Rund 200 Mitarbeiter sind in den Werkstätten in Langwasser und für die Straßenbahn nahe der Frankenstraße im Drei-Schicht-Betrieb rund um die Uhr im Einsatz. Die Fahrzeuge müssen laut Werkstattleiter Thomas Luber nicht nur regelmäßig gewartet und mit Blick auf die Sicherheit überprüft werden, sie werden auch einmal im Monat von außen gewaschen. Und nicht immer bleibt unterwegs alles ganz. Ben beobachtet zwei Angestellte, die eine kaputte Scheibe durch eine neue ersetzen wollen. Rund 5500 Euro kostet allein die Scheibe, dazu die Arbeitszeit - alles andere als eine billige Angelegenheit.

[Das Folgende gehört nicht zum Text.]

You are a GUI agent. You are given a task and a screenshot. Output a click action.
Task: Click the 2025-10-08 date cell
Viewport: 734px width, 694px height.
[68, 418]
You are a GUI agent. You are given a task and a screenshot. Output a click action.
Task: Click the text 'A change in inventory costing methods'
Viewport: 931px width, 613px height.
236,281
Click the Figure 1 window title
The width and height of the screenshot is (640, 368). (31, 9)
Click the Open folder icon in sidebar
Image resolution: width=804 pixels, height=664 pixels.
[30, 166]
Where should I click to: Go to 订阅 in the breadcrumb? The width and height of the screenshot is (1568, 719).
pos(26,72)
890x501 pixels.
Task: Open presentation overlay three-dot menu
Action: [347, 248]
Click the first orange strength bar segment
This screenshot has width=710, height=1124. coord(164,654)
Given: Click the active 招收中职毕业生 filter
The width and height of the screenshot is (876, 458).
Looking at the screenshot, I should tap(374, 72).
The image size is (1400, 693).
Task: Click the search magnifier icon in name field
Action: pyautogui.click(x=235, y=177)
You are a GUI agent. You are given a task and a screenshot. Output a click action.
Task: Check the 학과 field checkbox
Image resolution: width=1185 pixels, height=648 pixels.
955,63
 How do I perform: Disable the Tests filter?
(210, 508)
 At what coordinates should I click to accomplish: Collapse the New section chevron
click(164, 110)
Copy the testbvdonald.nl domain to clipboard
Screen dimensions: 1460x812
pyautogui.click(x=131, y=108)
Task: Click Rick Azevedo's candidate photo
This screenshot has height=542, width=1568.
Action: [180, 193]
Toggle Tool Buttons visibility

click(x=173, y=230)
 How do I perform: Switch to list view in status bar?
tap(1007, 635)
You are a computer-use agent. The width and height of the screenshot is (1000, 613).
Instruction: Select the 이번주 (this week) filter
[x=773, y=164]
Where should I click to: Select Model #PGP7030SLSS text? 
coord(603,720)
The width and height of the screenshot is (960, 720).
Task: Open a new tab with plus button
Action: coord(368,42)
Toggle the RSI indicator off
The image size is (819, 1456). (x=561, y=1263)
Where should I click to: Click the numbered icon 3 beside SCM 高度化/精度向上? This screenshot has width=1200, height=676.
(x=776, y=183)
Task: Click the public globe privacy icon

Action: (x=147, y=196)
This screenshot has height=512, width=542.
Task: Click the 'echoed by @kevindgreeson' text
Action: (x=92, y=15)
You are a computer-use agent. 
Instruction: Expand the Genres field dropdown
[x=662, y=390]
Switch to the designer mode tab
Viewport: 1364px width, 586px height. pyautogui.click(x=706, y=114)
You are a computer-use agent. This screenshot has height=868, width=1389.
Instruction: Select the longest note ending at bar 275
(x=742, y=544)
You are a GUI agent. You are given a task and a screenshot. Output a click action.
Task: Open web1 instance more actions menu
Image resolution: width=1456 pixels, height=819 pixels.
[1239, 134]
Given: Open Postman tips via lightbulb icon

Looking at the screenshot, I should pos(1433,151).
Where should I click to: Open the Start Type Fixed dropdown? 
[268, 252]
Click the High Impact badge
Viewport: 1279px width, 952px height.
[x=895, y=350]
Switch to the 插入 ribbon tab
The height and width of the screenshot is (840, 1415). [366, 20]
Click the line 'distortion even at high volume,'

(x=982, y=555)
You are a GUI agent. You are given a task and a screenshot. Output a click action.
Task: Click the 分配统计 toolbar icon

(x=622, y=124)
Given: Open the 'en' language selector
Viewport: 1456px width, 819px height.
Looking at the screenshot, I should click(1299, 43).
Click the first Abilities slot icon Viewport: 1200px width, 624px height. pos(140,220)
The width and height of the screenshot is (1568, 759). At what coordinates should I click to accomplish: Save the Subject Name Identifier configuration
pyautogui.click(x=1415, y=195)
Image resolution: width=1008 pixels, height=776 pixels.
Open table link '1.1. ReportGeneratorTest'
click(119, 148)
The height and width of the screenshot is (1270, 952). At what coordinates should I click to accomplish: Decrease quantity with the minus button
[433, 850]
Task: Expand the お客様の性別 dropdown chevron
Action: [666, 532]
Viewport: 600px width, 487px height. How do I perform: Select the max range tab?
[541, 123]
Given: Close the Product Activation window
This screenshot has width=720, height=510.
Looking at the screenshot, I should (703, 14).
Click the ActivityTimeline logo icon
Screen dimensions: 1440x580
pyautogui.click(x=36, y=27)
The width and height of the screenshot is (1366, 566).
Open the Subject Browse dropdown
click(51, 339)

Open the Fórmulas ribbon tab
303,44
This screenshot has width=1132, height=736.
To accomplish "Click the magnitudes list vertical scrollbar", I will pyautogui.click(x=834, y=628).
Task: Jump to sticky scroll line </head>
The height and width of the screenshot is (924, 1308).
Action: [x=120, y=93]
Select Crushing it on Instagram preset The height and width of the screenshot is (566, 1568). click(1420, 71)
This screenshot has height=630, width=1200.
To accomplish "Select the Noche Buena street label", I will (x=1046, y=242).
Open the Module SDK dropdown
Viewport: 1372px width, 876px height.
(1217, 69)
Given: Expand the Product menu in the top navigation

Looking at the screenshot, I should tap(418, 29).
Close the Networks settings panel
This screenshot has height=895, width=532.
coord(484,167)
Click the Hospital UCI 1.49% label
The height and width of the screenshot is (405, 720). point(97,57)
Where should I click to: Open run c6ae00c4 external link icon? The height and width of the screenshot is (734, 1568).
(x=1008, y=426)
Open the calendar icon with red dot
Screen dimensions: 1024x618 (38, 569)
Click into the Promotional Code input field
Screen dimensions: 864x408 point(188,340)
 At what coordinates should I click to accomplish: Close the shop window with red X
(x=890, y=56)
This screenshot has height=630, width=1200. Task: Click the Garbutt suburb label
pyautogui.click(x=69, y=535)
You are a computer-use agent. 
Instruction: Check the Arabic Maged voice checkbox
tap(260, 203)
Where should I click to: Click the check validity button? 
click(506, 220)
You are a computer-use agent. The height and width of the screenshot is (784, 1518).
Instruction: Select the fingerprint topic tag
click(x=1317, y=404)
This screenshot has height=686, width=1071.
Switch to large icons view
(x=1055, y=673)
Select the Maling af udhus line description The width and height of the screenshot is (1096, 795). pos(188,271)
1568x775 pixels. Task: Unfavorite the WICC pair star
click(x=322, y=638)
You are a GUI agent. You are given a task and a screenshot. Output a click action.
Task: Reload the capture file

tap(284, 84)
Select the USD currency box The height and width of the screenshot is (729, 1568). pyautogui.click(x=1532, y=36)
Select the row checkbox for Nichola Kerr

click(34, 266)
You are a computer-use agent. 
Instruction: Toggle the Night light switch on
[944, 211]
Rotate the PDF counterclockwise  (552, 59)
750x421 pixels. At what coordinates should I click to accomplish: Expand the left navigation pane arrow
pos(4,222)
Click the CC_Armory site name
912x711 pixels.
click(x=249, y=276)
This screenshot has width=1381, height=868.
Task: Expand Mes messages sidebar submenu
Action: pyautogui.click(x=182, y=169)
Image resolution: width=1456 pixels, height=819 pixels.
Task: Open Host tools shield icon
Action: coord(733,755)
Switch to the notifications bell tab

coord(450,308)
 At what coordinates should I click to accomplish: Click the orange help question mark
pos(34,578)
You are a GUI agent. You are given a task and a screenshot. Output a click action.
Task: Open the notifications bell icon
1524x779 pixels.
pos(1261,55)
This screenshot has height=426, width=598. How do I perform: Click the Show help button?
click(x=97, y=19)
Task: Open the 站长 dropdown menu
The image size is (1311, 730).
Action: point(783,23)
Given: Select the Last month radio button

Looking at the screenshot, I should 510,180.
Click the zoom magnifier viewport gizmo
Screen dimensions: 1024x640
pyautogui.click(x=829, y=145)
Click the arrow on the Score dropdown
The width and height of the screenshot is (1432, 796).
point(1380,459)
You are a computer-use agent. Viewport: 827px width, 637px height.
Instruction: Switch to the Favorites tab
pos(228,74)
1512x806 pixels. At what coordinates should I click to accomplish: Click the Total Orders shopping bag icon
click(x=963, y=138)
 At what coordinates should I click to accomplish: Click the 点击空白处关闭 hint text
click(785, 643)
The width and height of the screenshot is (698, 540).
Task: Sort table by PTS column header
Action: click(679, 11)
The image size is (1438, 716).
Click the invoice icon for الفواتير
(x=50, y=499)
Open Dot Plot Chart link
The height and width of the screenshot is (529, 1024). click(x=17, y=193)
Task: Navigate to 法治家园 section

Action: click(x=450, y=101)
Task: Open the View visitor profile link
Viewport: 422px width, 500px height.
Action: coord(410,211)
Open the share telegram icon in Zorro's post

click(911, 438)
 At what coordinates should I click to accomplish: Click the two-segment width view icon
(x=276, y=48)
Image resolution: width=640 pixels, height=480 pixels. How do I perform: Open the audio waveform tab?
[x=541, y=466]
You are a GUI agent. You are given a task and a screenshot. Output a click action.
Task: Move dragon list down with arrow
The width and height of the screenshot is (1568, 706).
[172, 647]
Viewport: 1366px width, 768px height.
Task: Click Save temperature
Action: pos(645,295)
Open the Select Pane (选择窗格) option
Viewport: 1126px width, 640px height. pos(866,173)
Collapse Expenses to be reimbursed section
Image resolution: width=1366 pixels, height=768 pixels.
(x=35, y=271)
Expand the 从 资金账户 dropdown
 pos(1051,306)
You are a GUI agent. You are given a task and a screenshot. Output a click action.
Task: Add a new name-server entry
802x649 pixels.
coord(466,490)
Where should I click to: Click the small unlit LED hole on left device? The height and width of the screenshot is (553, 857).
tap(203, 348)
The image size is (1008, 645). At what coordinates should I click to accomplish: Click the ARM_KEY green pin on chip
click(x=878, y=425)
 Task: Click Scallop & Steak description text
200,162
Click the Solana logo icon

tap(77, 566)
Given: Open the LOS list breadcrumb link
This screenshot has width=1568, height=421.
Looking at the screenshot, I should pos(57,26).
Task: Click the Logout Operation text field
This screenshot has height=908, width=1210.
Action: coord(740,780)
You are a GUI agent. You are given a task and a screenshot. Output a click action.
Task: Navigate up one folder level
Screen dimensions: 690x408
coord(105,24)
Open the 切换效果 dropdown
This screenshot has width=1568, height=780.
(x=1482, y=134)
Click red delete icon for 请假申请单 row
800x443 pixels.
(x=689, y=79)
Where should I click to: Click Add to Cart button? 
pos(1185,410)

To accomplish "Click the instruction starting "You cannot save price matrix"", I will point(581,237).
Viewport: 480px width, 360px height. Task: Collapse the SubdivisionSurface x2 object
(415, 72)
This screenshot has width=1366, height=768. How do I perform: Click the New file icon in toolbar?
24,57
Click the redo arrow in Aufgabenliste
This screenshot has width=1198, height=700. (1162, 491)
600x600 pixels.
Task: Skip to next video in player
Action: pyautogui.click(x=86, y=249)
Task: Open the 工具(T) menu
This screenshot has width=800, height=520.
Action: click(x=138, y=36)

Es gibt immer etwas zu tun

Rund 40 Jahre, also in etwa ein Berufsleben, ist eine U-Bahn im Einsatz. Die Mitarbeiter in Langwasser begleiten die Fahrzeuge der verschiedenen Baureihen "von der Wiege bis zur Bahre", sagt Luber. Langweilig wird dabei definitiv keinem. Schließlich geht die Arbeit nie aus. Im Gegenteil: Zusätzlich zu den gewöhnlichen Aufgaben sind die Mitarbeiter derzeit auch damit beschäftigt, die neuen Modelle vom Typ G1 in Betrieb zu nehmen.

Ben geht eine kleine Treppe hinunter, steht nun unter einem Zug und erhält einen Eindruck davon, wie viel Technik in den Fahrzeugen steckt. Rund 1000 Kilometer Kabel sind in den neuen vierteiligen U-Bahnen auf etwa 80 Metern Länge verbaut. An den Vorrichtungen ist exakt markiert, wie weit eine Schraube gedreht sein muss. So kann bei Überprüfungen schnell festgestellt werden, ob sich eine löst. Um die sieben Millionen Euro kostet jeder der von Siemens Mobility in Wien konzipierten neuen Züge. Bis zu 604 Passagiere finden im Inneren eines Zuges Platz.

Hohe Temperaturen

Rund 100.000 Kilometer legt eine U-Bahn im Jahr zurück. Klar, dass auch im Radbearbeitungszentrum jede Menge zu tun ist. Im ersten Moment sieht es so aus, als ob hier gegrillt würde. Doch über den Gasflammen wird ein Reifenrohling auf 200 bis 250 Grad erhitzt, um später die Radscheibe, eine Art Felge, exakt einzupassen. Beim Abkühlen schrumpft der Ring und es entsteht dadurch ein fester Verbund.

Das "U" in U-Bahn steht übrigens nicht für "Untergrund" oder "unterirdisch", wie Luber erklärt. Stattdessen handelt es sich um eine "Unabhängige Bahn", die in einem eigenständigen System unterwegs ist. Vollgepackt mit all den neuen Informationen geht es nach knapp zwei Stunden wieder per Shuttlezug zurück zum Scharfreiterring. Ben kann nach dem Streifzug durch die Werkstatt freilich auch weiterhin nicht genug bekommen. Schon bei der Fahrt zum Hauptbahnhof steht er wieder ganz vorne und beobachtet jeden Schritt des Fahrers.